Sometimes people think they are giving me a compliment, and for most people, it’s not coming from a malicious place: “I like it when you do your hair all crazy!” Or when I do stretched styles: “I like it when you do it all big and crazy!” Those kind of underhanded micro-aggressions. I really believe that for some people they are really trying to compliment me, but the question is, “Would you say that to your other colleagues?” No, because you don’t think that their hair is crazy- you think my hair is crazy.
What do you love most about your natural hair?
At first, I didn’t know what I was doing, I didn’t love it; but there was one day, that I just realized that I “love this”, I love ME; it was like a switch that went off. It had to do with me figuring out my own hair. I love the versatility of it; I love the fact that it’s MINE. It’s my authentic self. That’s what I love about it. It’s Me.
What have you found to be most challenging about being natural?
The TIME—don’t let anyone tell you the fallacy that natural hair is faster or more simple—there’s nothing simple about it! It’s a lie from the pit of Hell- it’s very time-consuming. Especially for the wash-and-go, it’s time consuming on the front-end, but you get a lot of longevity out of it—at least out of my wash-and-go, I do.

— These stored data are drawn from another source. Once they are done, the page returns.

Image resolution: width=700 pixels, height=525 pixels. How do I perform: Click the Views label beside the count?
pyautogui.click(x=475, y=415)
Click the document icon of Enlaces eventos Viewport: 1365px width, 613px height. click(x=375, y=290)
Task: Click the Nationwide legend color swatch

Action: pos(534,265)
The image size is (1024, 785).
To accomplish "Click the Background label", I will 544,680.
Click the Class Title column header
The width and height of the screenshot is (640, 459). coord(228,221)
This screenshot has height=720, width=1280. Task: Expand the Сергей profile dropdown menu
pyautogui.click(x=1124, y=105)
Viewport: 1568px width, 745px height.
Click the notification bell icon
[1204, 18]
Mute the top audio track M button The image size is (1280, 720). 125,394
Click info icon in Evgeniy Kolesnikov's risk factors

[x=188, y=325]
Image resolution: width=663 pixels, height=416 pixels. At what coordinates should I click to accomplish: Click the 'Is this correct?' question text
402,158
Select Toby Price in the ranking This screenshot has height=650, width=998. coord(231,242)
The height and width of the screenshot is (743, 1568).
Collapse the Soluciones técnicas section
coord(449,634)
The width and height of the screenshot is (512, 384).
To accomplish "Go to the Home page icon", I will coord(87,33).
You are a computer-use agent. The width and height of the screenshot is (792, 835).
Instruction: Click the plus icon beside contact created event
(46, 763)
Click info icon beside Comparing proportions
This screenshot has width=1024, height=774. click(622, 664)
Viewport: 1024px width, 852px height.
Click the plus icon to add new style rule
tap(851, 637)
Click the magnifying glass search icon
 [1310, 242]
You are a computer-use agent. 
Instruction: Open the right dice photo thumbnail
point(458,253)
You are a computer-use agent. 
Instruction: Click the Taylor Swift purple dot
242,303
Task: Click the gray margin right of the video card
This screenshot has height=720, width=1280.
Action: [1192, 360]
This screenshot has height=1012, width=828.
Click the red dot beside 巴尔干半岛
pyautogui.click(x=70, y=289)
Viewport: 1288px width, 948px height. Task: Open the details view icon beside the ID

Also, the expense with respect to products because the industry realizes that it’s the new “in” thing. They want to charge $30 for 8 oz. It can be very expensive if you want to get the good quality stuff.
Another thing is dealing with the ignorance, sometimes from people at work with the “I love your hair when it’s crazy” comments, and sometimes it has been from my extended family: “Kim, your hair was so pretty, and so long!” My relatives who haven’t caught it yet are usually from another generation, not my generation; they haven’t been delivered yet.
How do you maintain your “work-hair-life” balance?
I just try to find styles that will stretch—for me, it’s all about the longevity. I don’t straighten it, partly because I haven’t been able to get that longevity out of it. Since going natural, I’ve straightened it about 3-4 times, but I don’t like the idea of putting heat on it—I know it’s not good, so I don’t do it.
What words of encouragement would you offer to someone who is considering going natural, but may have reservations due to their profession?
I would say, just do it! Just do it! Take the hit, because you will get a hit. The first week or so, you will literally be on parade. One of my girlfriends and I were laughing about it: I knew everyone at work would come to my cubicle to spectate. So take the hit for the week, and then everyone will move on to something else. The freedom that you will have from taking that one single action is worth it. It’s worth the parade past your desk and the spectators! So, just do it!
It all depends on the sector you work in, but there will be a reaction, so don’t fool yourself! But just move on with your life in FREEDOM!
Also, you will feel ugly for a period of time—especially if you do the Big Chop. It looked bizarre to me! You’ll feel like there’s nowhere to hide, and that’s the part that was very unnerving for me, the high level of exposure and vulnerability. But you have to push through that. You have to learn how to love and become reacquainted with yourself. So prepare yourself for feeling ugly.